**Prompt**
Substitute "Locate" for "Find the location of" everywhere in the lines below, and leave everything else in them unchanged.

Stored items
______________________________

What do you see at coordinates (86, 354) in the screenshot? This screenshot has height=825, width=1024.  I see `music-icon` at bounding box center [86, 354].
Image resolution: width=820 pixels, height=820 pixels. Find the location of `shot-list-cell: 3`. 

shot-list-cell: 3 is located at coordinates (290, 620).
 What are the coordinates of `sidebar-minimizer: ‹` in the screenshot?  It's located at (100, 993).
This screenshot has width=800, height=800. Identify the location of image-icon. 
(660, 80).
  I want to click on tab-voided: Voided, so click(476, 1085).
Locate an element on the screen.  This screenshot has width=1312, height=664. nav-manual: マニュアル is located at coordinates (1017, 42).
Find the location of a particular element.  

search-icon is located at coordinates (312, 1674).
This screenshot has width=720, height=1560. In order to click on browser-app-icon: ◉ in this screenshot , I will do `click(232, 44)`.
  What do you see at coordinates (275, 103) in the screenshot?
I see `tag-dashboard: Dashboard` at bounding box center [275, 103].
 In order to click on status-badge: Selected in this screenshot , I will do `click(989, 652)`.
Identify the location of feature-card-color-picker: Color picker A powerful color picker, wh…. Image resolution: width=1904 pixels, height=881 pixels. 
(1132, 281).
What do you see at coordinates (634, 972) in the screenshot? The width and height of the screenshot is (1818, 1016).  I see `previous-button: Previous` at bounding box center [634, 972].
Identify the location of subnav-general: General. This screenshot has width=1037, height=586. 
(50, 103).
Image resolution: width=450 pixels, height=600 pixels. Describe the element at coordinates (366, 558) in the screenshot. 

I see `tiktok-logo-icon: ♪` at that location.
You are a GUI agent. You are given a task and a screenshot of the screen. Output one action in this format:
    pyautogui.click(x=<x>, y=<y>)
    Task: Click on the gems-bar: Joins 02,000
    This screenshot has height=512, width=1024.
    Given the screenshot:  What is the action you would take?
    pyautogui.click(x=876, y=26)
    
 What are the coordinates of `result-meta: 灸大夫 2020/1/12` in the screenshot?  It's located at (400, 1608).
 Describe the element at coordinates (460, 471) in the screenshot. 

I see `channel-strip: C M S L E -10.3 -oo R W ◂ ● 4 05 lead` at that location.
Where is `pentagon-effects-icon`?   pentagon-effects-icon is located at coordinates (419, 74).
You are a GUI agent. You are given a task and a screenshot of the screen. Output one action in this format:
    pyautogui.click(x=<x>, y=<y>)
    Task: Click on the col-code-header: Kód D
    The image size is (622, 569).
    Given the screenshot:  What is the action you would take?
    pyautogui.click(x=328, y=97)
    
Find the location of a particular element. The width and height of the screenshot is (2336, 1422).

______________________________

**Exercise result**
What do you see at coordinates (86, 354) in the screenshot? This screenshot has height=825, width=1024.  I see `music-icon` at bounding box center [86, 354].
Image resolution: width=820 pixels, height=820 pixels. Locate `shot-list-cell: 3`. 

shot-list-cell: 3 is located at coordinates (290, 620).
 What are the coordinates of `sidebar-minimizer: ‹` in the screenshot?  It's located at (100, 993).
This screenshot has width=800, height=800. Identify the location of image-icon. 
(660, 80).
  I want to click on tab-voided: Voided, so click(476, 1085).
Locate an element on the screen.  This screenshot has width=1312, height=664. nav-manual: マニュアル is located at coordinates (1017, 42).
Locate a particular element.  

search-icon is located at coordinates (312, 1674).
This screenshot has width=720, height=1560. In order to click on browser-app-icon: ◉ in this screenshot , I will do `click(232, 44)`.
  What do you see at coordinates (275, 103) in the screenshot?
I see `tag-dashboard: Dashboard` at bounding box center [275, 103].
 In order to click on status-badge: Selected in this screenshot , I will do `click(989, 652)`.
Identify the location of feature-card-color-picker: Color picker A powerful color picker, wh…. Image resolution: width=1904 pixels, height=881 pixels. 
(1132, 281).
What do you see at coordinates (634, 972) in the screenshot? The width and height of the screenshot is (1818, 1016).  I see `previous-button: Previous` at bounding box center [634, 972].
Identify the location of subnav-general: General. This screenshot has width=1037, height=586. 
(50, 103).
Image resolution: width=450 pixels, height=600 pixels. Describe the element at coordinates (366, 558) in the screenshot. 

I see `tiktok-logo-icon: ♪` at that location.
You are a GUI agent. You are given a task and a screenshot of the screen. Output one action in this format:
    pyautogui.click(x=<x>, y=<y>)
    Task: Click on the gems-bar: Joins 02,000
    This screenshot has height=512, width=1024.
    Given the screenshot:  What is the action you would take?
    pyautogui.click(x=876, y=26)
    
 What are the coordinates of `result-meta: 灸大夫 2020/1/12` in the screenshot?  It's located at (400, 1608).
 Describe the element at coordinates (460, 471) in the screenshot. 

I see `channel-strip: C M S L E -10.3 -oo R W ◂ ● 4 05 lead` at that location.
Where is `pentagon-effects-icon`?   pentagon-effects-icon is located at coordinates (419, 74).
You are a GUI agent. You are given a task and a screenshot of the screen. Output one action in this format:
    pyautogui.click(x=<x>, y=<y>)
    Task: Click on the col-code-header: Kód D
    The image size is (622, 569).
    Given the screenshot:  What is the action you would take?
    pyautogui.click(x=328, y=97)
    
Locate a particular element. The width and height of the screenshot is (2336, 1422).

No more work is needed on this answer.